>> Begin EXTRACTED TEXT

From the late 1990s, Holston’s(47) and Miraftab’s(48) research in unequal contexts in the global South associated radical planning with the notion of insurgent citizenship and insurgent planning. Their recommendations for planning are less radical than Peattie’s(49) call for alignment with the pursuit of a new political and economic order or Forester and Friedmann’s structurally critical yet pragmatic progressive or radical planning. Drawing on his research in Brasilia, Holston calls for “ethnographic detection” by planners to understand insurgent citizenship and the lived experience of “insurgent urbanism”, thus to “establish the terms in which residents participate in the planning of their communities”.(50) While this may resonate with transduction, ethnographic detection is potentially a more extractive approach than the learning “among people” that Grabow and Heskin(51) called for. In resonance with Peattie’s cautioning of assumptions about a uniform and unified ‘community’, Holston,(52) distinct from Lefebvre’s position, charts a role for “the project of state-directed futures which can be transformative but which is always the product of specific politics”.(53) With neoliberalism articulating state politics of transformation in post-apartheid South Africa, Miraftab’s(54) research on insurgent movements in marginalized parts of Cape Town leads her to argue insurgent planning must primarily challenge the neoliberal myth of inclusion. She frames insurgent planning as planners’ support to grassroots, both in ‘invited’ or formal participatory spaces of the state and in “invented” or “oppositional practices of the grassroots as they innovate their own terms of engagement”.(55) Along the lines of Holston’s(56) call, she encourages planners to recognize de facto planning that occurs outside of the formal planning process.(57)

>> End EXTRACTED TEXT
>> Begin STORED DATA

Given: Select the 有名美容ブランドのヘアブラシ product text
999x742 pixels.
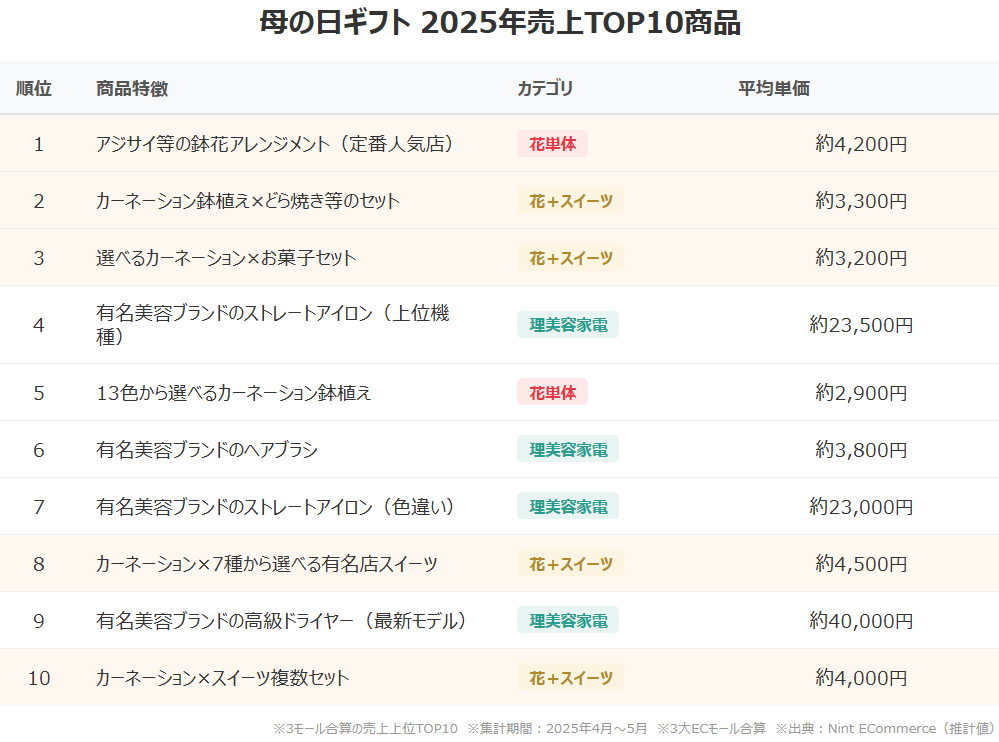Looking at the screenshot, I should tap(207, 450).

>> End STORED DATA

_TO DO_. Could you pick up the passage on insurgent planning after its last sentence and continue it? These lines have nothing to do with the passage on insurgent planning.

_THE RESULT_.
The recognition and validation of planning and design abilities among organized inhabitants is an important ingredient in a more recently articulated mode of planning, which Legacy(58) terms ‘solidarity-formation’ as a planning praxis. Here “planners meet diverse communities in a way that sees them, hears them, and builds solidarity with them” (emphasis in the original). Along these lines and with elements of Forester’s progressive planner, Sletto(59) understands insurgent planners as critically reflexive ‘allies’, attentive to the “risks of misrepresentation and co-optation”. One may add that these solidarity-based approaches, when coupled with Forester’s(60) argument about analytical capacity in the civic and political realm, may break down knowledge hierarchies and the elevated position of the expert planner.
These various modes of engaged planning, discussed here chronologically, have existed alongside one another and at times regained prominence. Thus Godschalk(61) argued a decade ago that planning “advocacy is back as an exciting professional role” taking on multiple forms, including championing “sometimes unpopular but necessary policies”. This speaks directly to the position planners ought to take on the unpopular and often misinterpreted UISP in South Africa. My framing of our planning practice in Harry Gwala and Slovo Park as ‘critical planning advocacy in solidarity’ picks up several strands in the debate reviewed above. I argue that our role, combining criticality, advocacy and solidarity, responded to and remains relevant (though limited) at the juncture I described in the introduction.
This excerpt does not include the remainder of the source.